Akshat's Blog

I share my perception of Life, the Universe and Everything here.

Load Balancing in gRPC for Frontend Backend Communication Part:1

| Comments

We needed a strategy for load balancing incoming requests from our user-facing applications (android and ios) for communication in gRPC. The reasons for choosing a strategy is mentioned here. Implementation details can be found in Part:2

Need for gRPC

I work at Go-Jek as a product engineer. Here we have multiple use-cases wherein gRPC would make more sense compared to the traditional REST api for communication between frontend-backend. Examples: Customer application live tracking a driver’s location, recording location of a driver, chat sessions, etc. We are building a small feature which can even be implemented using REST api. But we decided to use this as an opportunity to explore gRPC.1

Choosing a load balancing(LB) strategy

I started from the official load balancing blog

First decision

The first decision was choosing between proxy or client side LB.

In Proxy LB, the clients themselves do not know about the backend servers. Clients can be untrusted. This architecture is typically used for user facing services where clients from open internet can connect to servers in a data center. In this scenario, clients make requests to LB. The LB passes on the request to one of the backends, and the backends report load to LB.

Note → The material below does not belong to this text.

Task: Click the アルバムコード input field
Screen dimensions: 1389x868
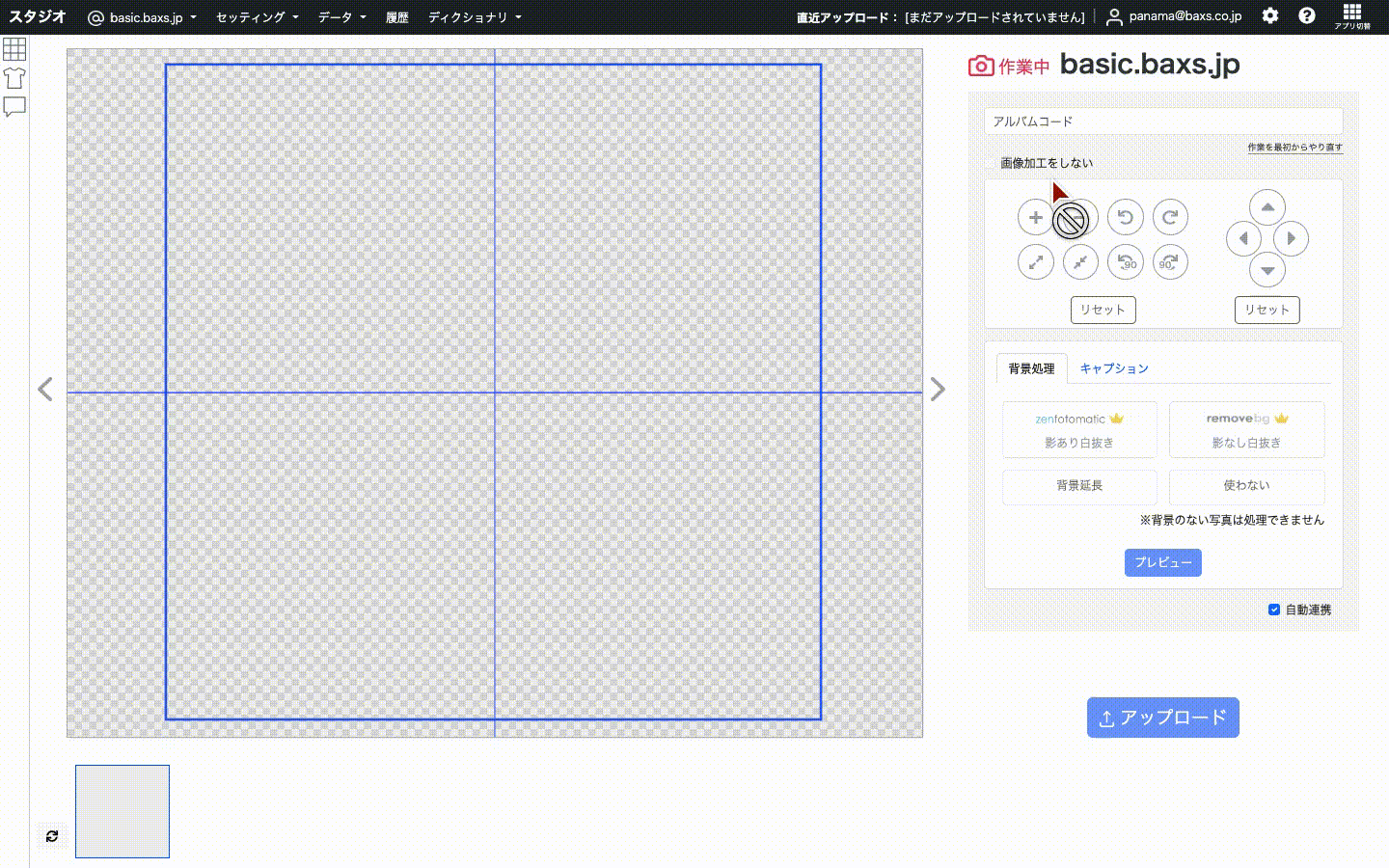Action: (1162, 122)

In Client side LB, the client is aware of multiple backend servers and chooses one to use for each RPC. The client gets load reports from backend servers and the client implements the LB algorithms. In simpler configurations server load is not considered and client can just round-robin between available servers.

This was an easy choice. I chose Proxy side LB

Here are cons in Client side LB

  • Have to implement same logic in multiple languages
  • Client cannot be trusted
  • Client has to take care of service discovery

For sake of balance, here are cons for Proxy side LB

  • LB is in the data path
  • Higher latency
  • LB throughput may limit scalability

Sidenote: Client Side Lookaside LB may seem promising but still client will have a lot of logic which could easily be put into the LB.

Second decision

Now comes a very difficult choice: Transport level LB or Application level LB

I chose Transport level LB because:

  • RPC load doesn’t vary a lot among connections (atleast for the current feature)
  • Latency is paramount. (Although for a frontend backend communication, I am sure a difference in a few milliseconds at LB level won’t matter)
  • Far more complex code base for Application level LB

Some cons of Application level LB are:

  • Difficult to scale
  • Requires very high performance hardware. (With the maturity of infrastructure at Go-Jek this is not an issue really, but is omttwa😅)

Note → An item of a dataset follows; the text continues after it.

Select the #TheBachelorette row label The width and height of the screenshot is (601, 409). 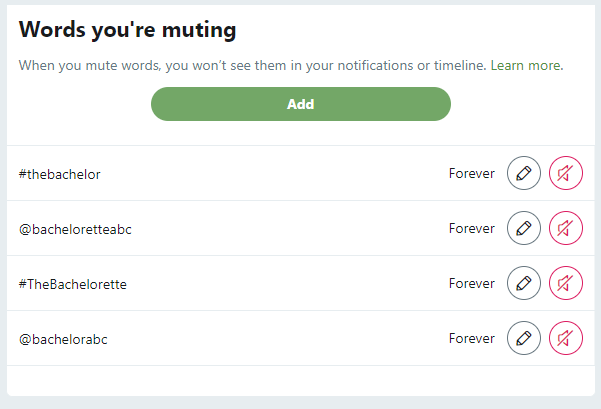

One major reason for choosing Transport level LB is that Application level LB would have been over-kill for us. For the current feature implementation, we don’t need session stickiness which is one of the major reasons people choose Application level LB

These blogs helped me weigh pros-cons of Transport level LB vs Application level LB 2

Third decision

The highest amount of yak-shaving went in this decision. I knew in my heart all along that I’d use envoyproxy as a LB. To be thorough, I went through a whole lot of blogs3 just to be completely sure.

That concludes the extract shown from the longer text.